Regional Court of Frankfurt introduces plan for an International Chamber for Commercial Matters
The Regional Court of Frankfurt (LG Frankfurt) has announced plans to introduce an International Chamber for Commercial Matters by 1 January 2018. The underlying idea of this project is to provide a new judicial structure in which proceedings can be conducted entirely in English. After two failed attempts to implement the English language as a second official language for court proceedings by way of legislative initiative, the Regional Court’s idea represents a step in the right direction. The commercial matter will be assigned to the International Chamber at one party’s request. Pursuant to the parties’ agreement, the proceedings, including the oral hearings, written submissions and the final judgement, may then be conducted in English.
Old wine in new bottles?
In a press release from 2 November 2017, the Regional Court’s president, Dr. Wilhelm Wolf, described this idea as an opportunity to strengthen the popularity of Frankfurt as a contractually agreed territorial jurisdiction for transnational litigation, especially in the light of Brexit. The idea of seeking to permit English as an alternative language in court proceedings in Germany is not new. Back in 2010, the Higher Regional Court in Cologne (OLG Köln) initiated a model project with the same goal. Both in 2010 and 2014, the Federal Council (Bundesrat) and a few federal states introduced a legislative initiative to change the Judicature Act (GVG) and the Code of Civil Procedure (ZPO) to implement English as an official language in German courts. However, as the government’s term of office expired, the legislative initiatives were discontinued.

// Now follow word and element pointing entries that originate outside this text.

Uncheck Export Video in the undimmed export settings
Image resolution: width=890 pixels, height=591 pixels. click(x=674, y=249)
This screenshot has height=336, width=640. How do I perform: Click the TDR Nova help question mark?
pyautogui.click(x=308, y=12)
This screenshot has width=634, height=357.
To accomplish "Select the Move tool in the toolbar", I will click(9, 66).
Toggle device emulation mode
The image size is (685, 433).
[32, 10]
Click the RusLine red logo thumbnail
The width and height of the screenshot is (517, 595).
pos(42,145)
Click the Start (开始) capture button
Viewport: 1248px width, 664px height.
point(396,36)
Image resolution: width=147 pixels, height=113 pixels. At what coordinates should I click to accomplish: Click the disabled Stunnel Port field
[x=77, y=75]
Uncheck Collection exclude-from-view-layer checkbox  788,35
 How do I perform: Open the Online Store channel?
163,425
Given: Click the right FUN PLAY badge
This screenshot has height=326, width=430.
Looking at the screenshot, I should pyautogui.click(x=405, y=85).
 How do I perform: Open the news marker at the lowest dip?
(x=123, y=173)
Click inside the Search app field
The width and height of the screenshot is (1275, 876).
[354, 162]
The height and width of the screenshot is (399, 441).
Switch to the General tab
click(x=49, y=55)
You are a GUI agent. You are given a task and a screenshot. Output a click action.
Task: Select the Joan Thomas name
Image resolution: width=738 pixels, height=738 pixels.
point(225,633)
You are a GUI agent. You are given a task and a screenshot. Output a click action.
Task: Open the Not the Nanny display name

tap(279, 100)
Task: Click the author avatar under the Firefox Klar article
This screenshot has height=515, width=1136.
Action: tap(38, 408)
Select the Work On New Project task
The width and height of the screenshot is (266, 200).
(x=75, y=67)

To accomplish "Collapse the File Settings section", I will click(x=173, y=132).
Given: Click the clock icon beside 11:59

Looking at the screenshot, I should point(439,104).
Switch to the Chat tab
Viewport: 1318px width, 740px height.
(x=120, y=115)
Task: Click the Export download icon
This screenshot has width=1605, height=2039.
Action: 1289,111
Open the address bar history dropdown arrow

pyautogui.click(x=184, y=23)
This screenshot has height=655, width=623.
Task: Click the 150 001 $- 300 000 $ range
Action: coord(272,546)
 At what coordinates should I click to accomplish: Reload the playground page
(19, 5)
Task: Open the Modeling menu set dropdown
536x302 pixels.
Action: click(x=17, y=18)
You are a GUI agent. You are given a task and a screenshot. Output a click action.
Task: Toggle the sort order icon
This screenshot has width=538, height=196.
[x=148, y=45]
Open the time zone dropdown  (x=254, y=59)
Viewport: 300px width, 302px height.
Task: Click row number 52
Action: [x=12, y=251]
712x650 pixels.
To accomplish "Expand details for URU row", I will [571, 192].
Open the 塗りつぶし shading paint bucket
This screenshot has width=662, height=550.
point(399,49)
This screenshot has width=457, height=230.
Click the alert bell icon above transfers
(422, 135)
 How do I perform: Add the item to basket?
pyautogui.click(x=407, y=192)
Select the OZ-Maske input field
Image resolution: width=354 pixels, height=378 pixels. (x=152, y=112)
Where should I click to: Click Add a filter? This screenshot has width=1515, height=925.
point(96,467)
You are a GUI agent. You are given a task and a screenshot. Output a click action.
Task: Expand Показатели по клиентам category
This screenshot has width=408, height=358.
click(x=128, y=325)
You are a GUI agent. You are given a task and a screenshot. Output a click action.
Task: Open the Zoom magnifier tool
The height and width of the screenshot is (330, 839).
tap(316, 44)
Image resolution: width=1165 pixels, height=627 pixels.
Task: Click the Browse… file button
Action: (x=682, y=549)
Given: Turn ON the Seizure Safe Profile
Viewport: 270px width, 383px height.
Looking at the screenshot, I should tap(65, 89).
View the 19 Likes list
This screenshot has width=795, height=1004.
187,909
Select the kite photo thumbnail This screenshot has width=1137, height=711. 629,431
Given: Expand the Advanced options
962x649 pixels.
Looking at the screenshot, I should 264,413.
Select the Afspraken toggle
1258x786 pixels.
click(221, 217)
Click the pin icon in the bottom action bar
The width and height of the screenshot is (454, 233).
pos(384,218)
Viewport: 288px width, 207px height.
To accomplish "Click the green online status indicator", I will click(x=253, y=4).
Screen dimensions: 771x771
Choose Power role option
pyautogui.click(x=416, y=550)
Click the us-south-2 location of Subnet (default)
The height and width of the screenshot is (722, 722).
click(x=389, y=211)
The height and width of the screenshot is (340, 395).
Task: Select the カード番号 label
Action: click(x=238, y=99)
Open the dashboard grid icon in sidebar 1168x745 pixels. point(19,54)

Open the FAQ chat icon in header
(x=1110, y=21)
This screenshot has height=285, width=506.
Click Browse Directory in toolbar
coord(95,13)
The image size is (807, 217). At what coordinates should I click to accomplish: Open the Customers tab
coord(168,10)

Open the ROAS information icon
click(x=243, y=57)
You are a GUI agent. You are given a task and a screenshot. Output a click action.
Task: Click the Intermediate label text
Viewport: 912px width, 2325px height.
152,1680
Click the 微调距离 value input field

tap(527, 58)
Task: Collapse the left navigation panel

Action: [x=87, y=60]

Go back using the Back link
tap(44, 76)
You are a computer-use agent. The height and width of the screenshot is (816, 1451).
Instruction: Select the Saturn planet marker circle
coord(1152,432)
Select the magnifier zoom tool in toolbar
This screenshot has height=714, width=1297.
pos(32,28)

Reform efforts throughout Europe
Interestingly, Germany is not the only country trying to increase its popularity as a territorial jurisdiction for court proceedings after Brexit. It is expected that the Dutch legislator will also consider a draft legislation with regards to the NCC (“Netherlands Commercial Court” – a special chamber in the Amsterdam district court) and the NCCA (“Netherlands Commercial Court of Appeal”). The procedure will be identical to the one laid out for the International Chamber for Commercial Matters in Frankfurt. Moreover, France is planning to set up an anglo-style financial disputes court with proceedings conducted in English and with judges with a special expertise in English common law.
Change in the law has to tackle legal hurdle
The plan of conducting court proceedings in English without a change of law faces a serious legal hurdle. According to Sec. 184 (1) GVG, the language of the proceedings is German. Therefore, all forms of communication between the court and the parties to the proceedings must be conducted in German. Otherwise, they are considered invalid. This rule must be interpreted in line with the principle of public transparency and the principle of a “fair trail” (Art. 6 I 1 ECHR and Art. 47 II CFR). Every person involved in a court proceeding is entitled to follow the proceedings at any time. The only exception to the rule can be found in Sec. 185 (1) GVG. According to this provision, if any person involved in the proceedings does not have full command of the German language, an interpreter shall be provided. The enlistment of an interpreter can only be omitted if every party to the proceedings speaks the respective foreign language (Sec. 185 (2) GVG). However, this is a protective provision for non-German speaking parties and does not aim at providing for proceedings in a foreign language or at increasing the popularity of Germany as a territorial jurisdiction. Therefore, Sec. 185 (2) GVG cannot be used to break the general rule of conducting proceedings in German. German remains the only valid language for proceedings, written submissions and judgements, as no changes to legislation have officially been passed yet.
All in all, the establishment of an English-speaking International Chamber for Commercial Matters is a step in the right direction. Especially with regards to the pressing challenges that Brexit poses on England and its judicial system as a preferred seat and jurisdiction for international business, few options to replace it seem more suitable than Frankfurt. Arguably, only the acceptance of English as a language for proceedings stands in the way. An International Chamber for Commercial Matters could strengthen Frankfurt - and Germany as a whole - as a place for litigation and as a location for business. It will be interesting to see what the operational structure and distribution of matters of the Regional Court in Frankfurt will look like in 2018 and which legal grounds it will base its new International Chamber for Commercial Matters on.